*Задания*:
1. Приведите повторно весь текст о судьбе протестантов в СССР, ничего в нем не меняя.
2. В записях, в строках между строкой с «Expand the 代理管理 sidebar menu» и концом записей включительно, замените «sidebar» на «navigation», оставив все прочее без изменений. Выведите только эти строки, без картинок.

*Текстовый фрагмент*:
******

Проханов вполне мог бы стать оплотом либерального социального протестантизма в России, но «евангельская революция», как ее определяли лидеры того времени закончилась в 1928-1929 годах. Сталинский каток не случайно выбрал верующих для создания необходимого в тоталитарном обществе «винтиков» «образа врага». Верующие признавали высшим авторитетом Бога, а идеи борьбы с «духовной сивухой» вполне вписывалась в большевистскую традицию. Как замечает Л.Н. Митрохин с началом массовых репрессий даже суровая реальность первого послеоктябрьского десятилетия стала восприниматься протестантами в качестве «золотого десятилетия» евангельской веры в России. Никакие проявления лояльности по отношению к власти и, к примеру, призывы к верующим подчеркивать близость Христа к пролетариату, так как Иосиф был плотником, а Мария простой женщиной, не помогли. Баптизм был загнан в подполье, вера ушла в «более глубокие ткани культуры».

******

*Исходные записи*:
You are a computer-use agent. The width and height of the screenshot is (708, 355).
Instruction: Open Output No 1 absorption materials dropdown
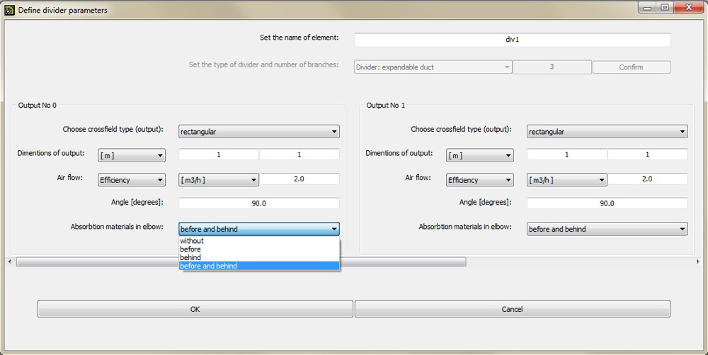point(607,229)
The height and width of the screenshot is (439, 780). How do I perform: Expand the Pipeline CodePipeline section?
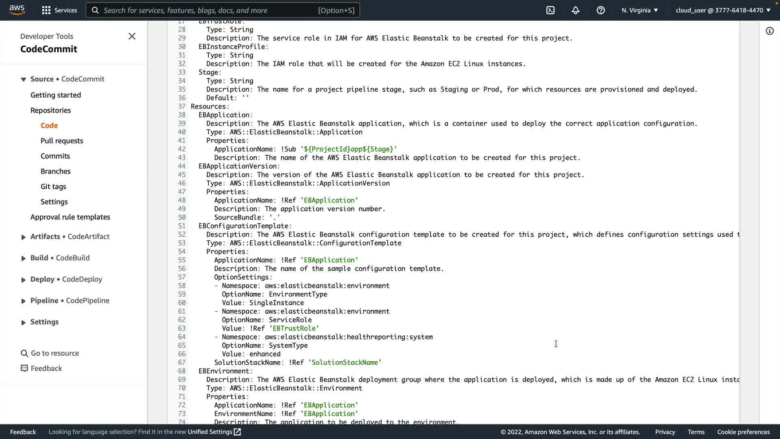click(x=24, y=301)
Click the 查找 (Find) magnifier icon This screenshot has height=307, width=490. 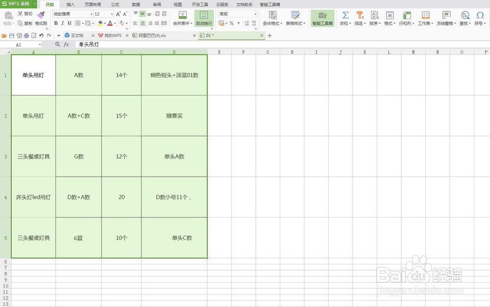[465, 16]
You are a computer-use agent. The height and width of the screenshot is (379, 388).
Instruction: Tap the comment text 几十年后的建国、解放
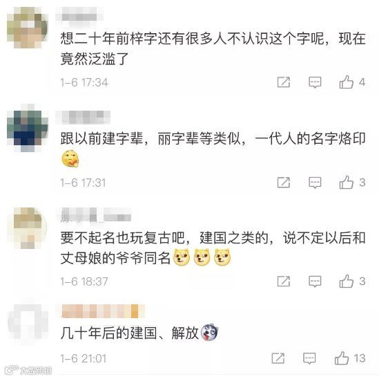[x=129, y=333]
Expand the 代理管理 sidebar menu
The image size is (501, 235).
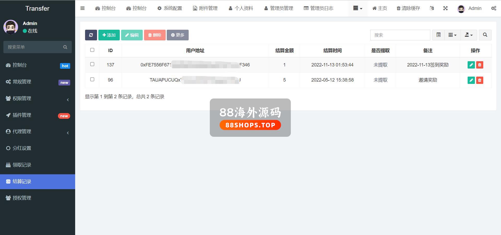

******

*Ответы к заданиям*:
1.
Проханов вполне мог бы стать оплотом либерального социального протестантизма в России, но «евангельская революция», как ее определяли лидеры того времени закончилась в 1928-1929 годах. Сталинский каток не случайно выбрал верующих для создания необходимого в тоталитарном обществе «винтиков» «образа врага». Верующие признавали высшим авторитетом Бога, а идеи борьбы с «духовной сивухой» вполне вписывалась в большевистскую традицию. Как замечает Л.Н. Митрохин с началом массовых репрессий даже суровая реальность первого послеоктябрьского десятилетия стала восприниматься протестантами в качестве «золотого десятилетия» евангельской веры в России. Никакие проявления лояльности по отношению к власти и, к примеру, призывы к верующим подчеркивать близость Христа к пролетариату, так как Иосиф был плотником, а Мария простой женщиной, не помогли. Баптизм был загнан в подполье, вера ушла в «более глубокие ткани культуры».

2.
Expand the 代理管理 navigation menu
The image size is (501, 235).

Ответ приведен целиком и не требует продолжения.